The short version
Most conditionals should stay as if/else.
That is not a weakness. It is good engineering.
A rules engine becomes valuable only when the logic needs to become data: stored, versioned, reviewed, validated, generated, shared, or explained.
Neuron-JS is for that second category.
Use if/else when the condition is simple, local, and stable.
Use Neuron-JS when the condition is really business policy and the system needs a safe JSON representation with validation and explanation.
The wrong reason to use a rules engine
Do not use a rules engine because it feels more architectural.
This is clearer:
if (customerTier === 'gold' && cartTotal >= 100) {
return 15;
}
return 0;
If that condition rarely changes and only belongs in one code path, keep it there.
A rules engine adds value only when the operational problem changes.
The right reason to use Neuron-JS
Move to Neuron-JS when the rule needs a lifecycle outside a normal code deployment.
Examples:
- pricing rules are reviewed by non-developer stakeholders,
- eligibility rules are stored in a database,
- workflow routing rules are shared between backend and frontend,
- AI agents generate candidate rules that need validation,
- support needs to explain why a decision happened,
- audit trails need a deterministic execution trace.
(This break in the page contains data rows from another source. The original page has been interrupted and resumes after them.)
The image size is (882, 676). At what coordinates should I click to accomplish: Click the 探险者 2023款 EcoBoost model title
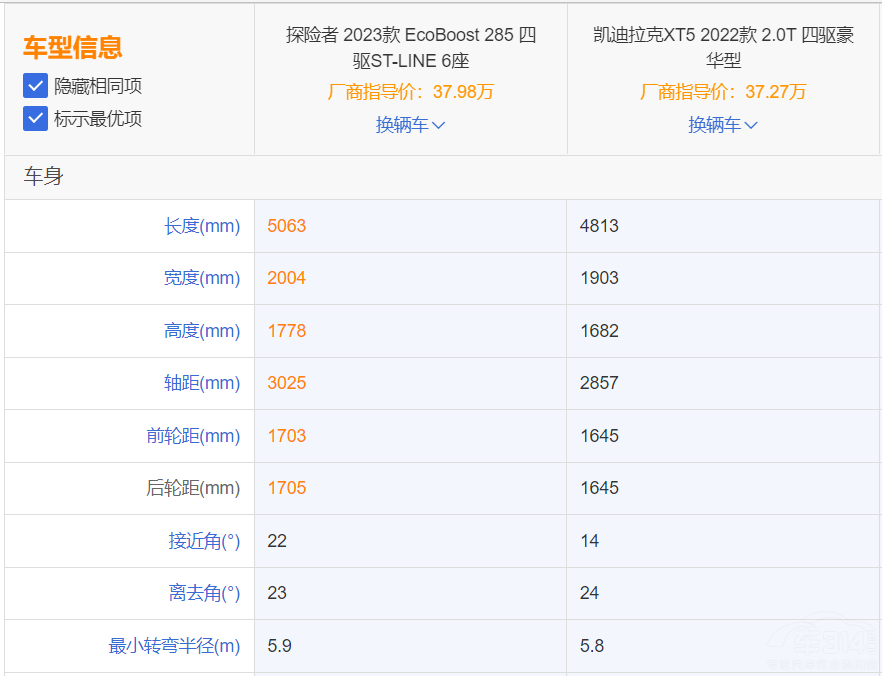pyautogui.click(x=410, y=47)
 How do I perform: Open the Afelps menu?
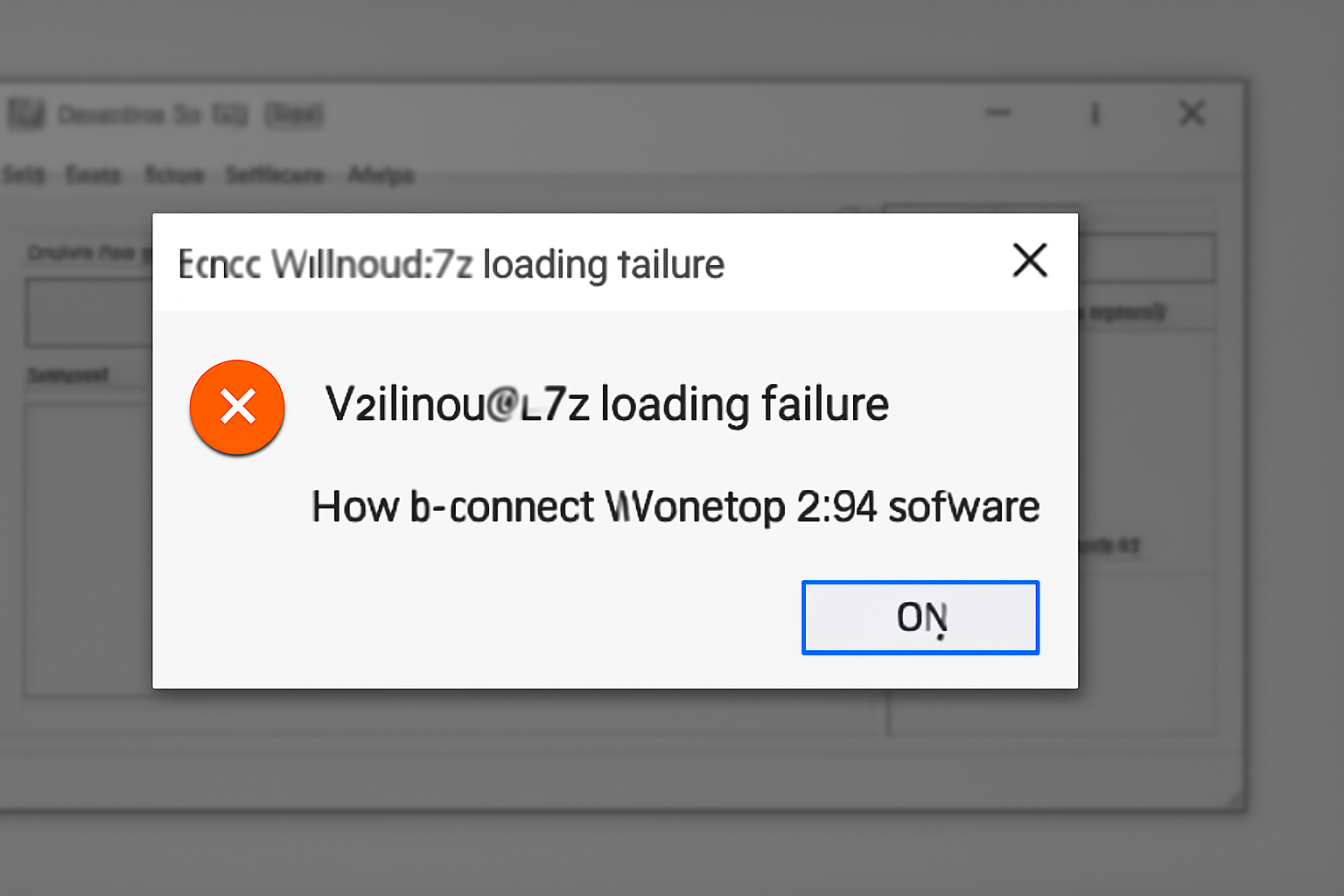coord(382,174)
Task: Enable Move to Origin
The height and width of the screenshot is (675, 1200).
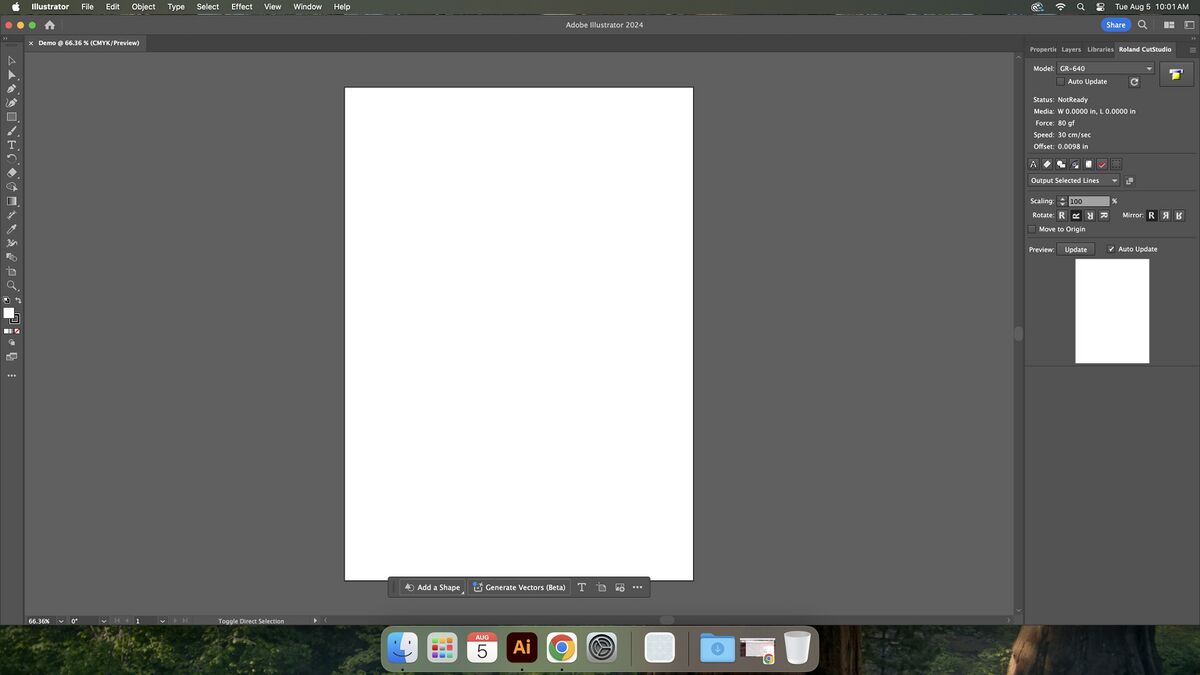Action: (x=1031, y=229)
At that point, the rule is no longer just code. It is a product asset.
What Neuron-JS adds
Neuron-JS gives the rule a formal contract:
- JSON script format,
- approved TypeScript registry vocabulary,
- schema validation before runtime,
- deterministic execution through
Synapse, - normalized output,
- explanation traces.
That is machinery. Use it only when the machinery pays for itself.
Migration pattern
Start with the plain code:
function calculateDiscount(customerTier: string, cartTotal: number) {
if (customerTier === 'gold' && cartTotal >= 100) {
return 15;
}
return 0;
}
If the rule needs governance, convert the business decision into a Neuron-JS script:
{
"id": "discount-policy",
"rules": [
{
"id": "gold-cart-discount",
"type": "simple_rule",
"options": {},
"conditions": [
{
"id": "cart-total-threshold",
"type": "compare_two_numbers",
"options": {},
"params": [
{ "id": "cart-total", "name": "op1", "type": "simple_number", "value": "125", "options": {} },
{ "id": "operator", "name": "comp", "type": "comparator", "value": ">=", "options": {} },
{ "id": "threshold", "name": "op2", "type": "simple_number", "value": "100", "options": {} }
]
}
],
"actions": [
{
"id": "discount-percent",
"type": "add_two_numbers",
"options": {},
"params": [
{ "id": "base-discount", "name": "op1", "type": "simple_number", "value": "10", "options": {} },
{ "id": "tier-bonus", "name": "op2", "type": "simple_number", "value": "5", "options": {} }
]
}
]
}
]
}
Then validate, execute, summarize, and explain:
import {
Neuron,
Synapse,
explainExecution,
summarizeExecutionOutput,
validateExecutionContext,
validateScript,
} from '@sebasoft/neuron-js';
const context = { messages: [], state: { customerTier: 'gold', cartTotal: 125 } };
const scriptValidation = validateScript(script);
const contextValidation = validateExecutionContext(context);
if (!scriptValidation.ok || !contextValidation.ok) {
throw new Error('Invalid migrated rule input');
}
const result = new Synapse(new Neuron()).execute(script, context);
const output = summarizeExecutionOutput(result);
const explanation = explainExecution({ script, result });
Decision checklist
Keep if/else when:
- the logic is simple,
- the logic is local,
- the logic rarely changes,
- the code is easier to read directly,
- there is no need to store or explain it as data.
Use Neuron-JS when:
- the rule changes independently from deployments,
- the rule needs review or approval,
- the rule must be stored as JSON,
- generated rules need validation,
- decisions need explanation traces,
- multiple runtimes need the same deterministic rule contract.